===== Passage to read =====

# mais um pitaco



## chiriones

I saw this here on wordreference forums.  I looked it up and don't see any matches anywhere, though I see that this phrase is used a bit in other places.  Does it mean  "one more thing" or "oh, and one more thing"? What is its origin?


----------



## Jabir

without context, it is hard. BUT, "pitaco" means "opinion". so, "mais um pitaco" can be translated as "one more guess/opinion".


----------



## spielenschach

Eu acho, há algum tempo, que o pior ainda está por vir lá pelo 2016. Esse é meu pitaco (palpite nem sempre fidedigno).
http://stock-buster.blogspot.com/2009/08/palpite-de-tipo-pitaco.html
Bom dia


----------



## ClarissaMach

Yes, "pitaco" is the same as "palpite". Usually it is more spoken than written. It gives the idea that you're interfering in a conversation with a little idea that nonetheless might be helpful. "Posso dar um pitaco?"


----------



## chiriones

ClarissaMach said:


> Yes, "pitaco" is the same as "palpite". Usually it is more spoken than written. It gives the idea that you're interfering in a conversation with a little idea that nonetheless might be helpful. "Posso dar um pitaco?"



To clarify "palpite", I have been told that it is usually unsolicited advice and a bit of an annoyance.  Is that the character of "palpite" as well as "pitaco"?


----------



## Jabir

palpite = pitaco = _a guess

_as I have already said in my last post


----------



## Vanda

A little more 





> Pitaco é uma sugestão. Geralmente, uma sugestão sem muito fundamento ou de gente intrometida que nada entende sobre o assunto em questão.


We used to have a comedy programm on television (youtube it) and the teacher (escolinha do prof Raimundo) used it as a pet phrase each time the nerd of class corrected the stupid dumb sexy student that wouldn't know a single answer to the teacher's question: para de dar pitaco nas respostas certas das aluninhas!


----------



## uchi.m

Vanda said:


> A little more
> We used to have a comedy programm on television (youtube it) and the teacher (escolinha do prof Raimundo) used it as a pet phrase each time the nerd of class corrected the stupid dumb sexy student that wouldn't know a single answer to the teacher's question: para de dar pitaco nas respostas certas das aluninhas!


I could bet this is a classical chicken-egg issue: which came first, the idea that pitaco is an annoyance, which Prof Raimundo applied on his role, in the programme OR the idea that Prof Raimundo has told that pitaco is an annoyance, which stuck on?


----------



## coolbrowne

Yes, this is true for "pitaco" (and other posts have already said so):





chiriones said:


> ...usually unsolicited advice and a bit of an annoyance...?


However, there is a subtlety, when used this way:





ClarissaMach said:


> "Posso dar um pitaco?"

===== Records for processing =====

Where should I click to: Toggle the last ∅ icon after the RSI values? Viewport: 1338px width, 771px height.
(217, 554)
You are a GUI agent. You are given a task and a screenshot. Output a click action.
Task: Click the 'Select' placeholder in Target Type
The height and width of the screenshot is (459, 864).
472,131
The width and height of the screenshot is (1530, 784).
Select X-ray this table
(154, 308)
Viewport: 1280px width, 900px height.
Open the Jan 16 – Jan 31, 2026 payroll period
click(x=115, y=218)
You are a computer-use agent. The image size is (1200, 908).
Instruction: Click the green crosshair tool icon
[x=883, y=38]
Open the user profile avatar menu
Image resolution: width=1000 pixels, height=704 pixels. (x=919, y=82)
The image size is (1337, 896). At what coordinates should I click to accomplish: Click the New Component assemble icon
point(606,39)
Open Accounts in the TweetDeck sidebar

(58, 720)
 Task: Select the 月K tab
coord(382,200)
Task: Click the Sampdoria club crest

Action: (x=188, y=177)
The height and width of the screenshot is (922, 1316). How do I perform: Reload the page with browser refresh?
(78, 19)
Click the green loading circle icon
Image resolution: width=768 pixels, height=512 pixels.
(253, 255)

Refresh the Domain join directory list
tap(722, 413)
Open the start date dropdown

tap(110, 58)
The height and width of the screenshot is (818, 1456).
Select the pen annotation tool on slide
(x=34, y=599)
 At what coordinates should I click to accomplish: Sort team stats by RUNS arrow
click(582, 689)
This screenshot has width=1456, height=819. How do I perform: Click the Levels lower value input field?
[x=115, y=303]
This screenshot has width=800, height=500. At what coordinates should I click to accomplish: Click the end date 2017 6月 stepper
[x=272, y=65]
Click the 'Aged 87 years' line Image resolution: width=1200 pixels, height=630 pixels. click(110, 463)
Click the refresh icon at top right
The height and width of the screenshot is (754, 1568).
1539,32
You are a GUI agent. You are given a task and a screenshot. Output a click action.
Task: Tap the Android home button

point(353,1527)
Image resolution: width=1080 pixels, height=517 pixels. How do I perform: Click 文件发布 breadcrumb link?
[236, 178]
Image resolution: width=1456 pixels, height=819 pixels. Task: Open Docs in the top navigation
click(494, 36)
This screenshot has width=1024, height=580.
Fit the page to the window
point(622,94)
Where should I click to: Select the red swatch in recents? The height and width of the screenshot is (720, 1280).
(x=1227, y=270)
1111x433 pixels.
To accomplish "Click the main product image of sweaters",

=====

(Exercises to complete)
• 1. Please repeat the listing, everything from the line containing "Open the user profile avatar menu" down to the end of the listing, with "sidebar" changed to "side panel" and nothing else altered.
• 2. Write the next part of the forum thread on "mais um pitaco," picking up after its last line.

(Exercise answers)
• 1.
Open the user profile avatar menu
Image resolution: width=1000 pixels, height=704 pixels. (x=919, y=82)
The image size is (1337, 896). At what coordinates should I click to accomplish: Click the New Component assemble icon
point(606,39)
Open Accounts in the TweetDeck side panel

(58, 720)
 Task: Select the 月K tab
coord(382,200)
Task: Click the Sampdoria club crest

Action: (x=188, y=177)
The height and width of the screenshot is (922, 1316). How do I perform: Reload the page with browser refresh?
(78, 19)
Click the green loading circle icon
Image resolution: width=768 pixels, height=512 pixels.
(253, 255)

Refresh the Domain join directory list
tap(722, 413)
Open the start date dropdown

tap(110, 58)
The height and width of the screenshot is (818, 1456).
Select the pen annotation tool on slide
(x=34, y=599)
 At what coordinates should I click to accomplish: Sort team stats by RUNS arrow
click(582, 689)
This screenshot has width=1456, height=819. How do I perform: Click the Levels lower value input field?
[x=115, y=303]
This screenshot has width=800, height=500. At what coordinates should I click to accomplish: Click the end date 2017 6月 stepper
[x=272, y=65]
Click the 'Aged 87 years' line Image resolution: width=1200 pixels, height=630 pixels. click(110, 463)
Click the refresh icon at top right
The height and width of the screenshot is (754, 1568).
1539,32
You are a GUI agent. You are given a task and a screenshot. Output a click action.
Task: Tap the Android home button

point(353,1527)
Image resolution: width=1080 pixels, height=517 pixels. How do I perform: Click 文件发布 breadcrumb link?
[236, 178]
Image resolution: width=1456 pixels, height=819 pixels. Task: Open Docs in the top navigation
click(494, 36)
This screenshot has width=1024, height=580.
Fit the page to the window
point(622,94)
Where should I click to: Select the red swatch in recents? The height and width of the screenshot is (720, 1280).
(x=1227, y=270)
1111x433 pixels.
To accomplish "Click the main product image of sweaters",

• 2.
It is often self-deprecating: the speaker believes his/her contribution to be of value, but s/he deliberately undervalues it and/or apologizes for interloping, by calling it a "pitaco". You see, in Brazil, politeness is often expressed indirectly or by tone, as opposed to, say, in the United States, where people seem to be always uttering never-ending streams of "excuse me", "please", "thank you", etc.

Regards


----------



## GOODVIEW

coolbrowne said:


> Yes, this is true for "pitaco" (and other posts have already said so):However, there is a subtlety, when used this way:It is often self-deprecating: the speaker believes his/her contribution to be of value, but s/he deliberately undervalues it and/or apologizes for interloping, by calling it a "pitaco". You see, in Brazil, politeness is often expressed indirectly or by tone, as opposed to, say, in the United States, where people seem to be always uttering never-ending streams of "excuse me", "please", "thank you", etc.
> 
> Regards


----------



## mglenadel

A close match would be the "two cents" usually offered by opinion givers. Two cents being a piddling sum, the opinion is half-self-deprecatingly faux-modest. The same is true for pitaco.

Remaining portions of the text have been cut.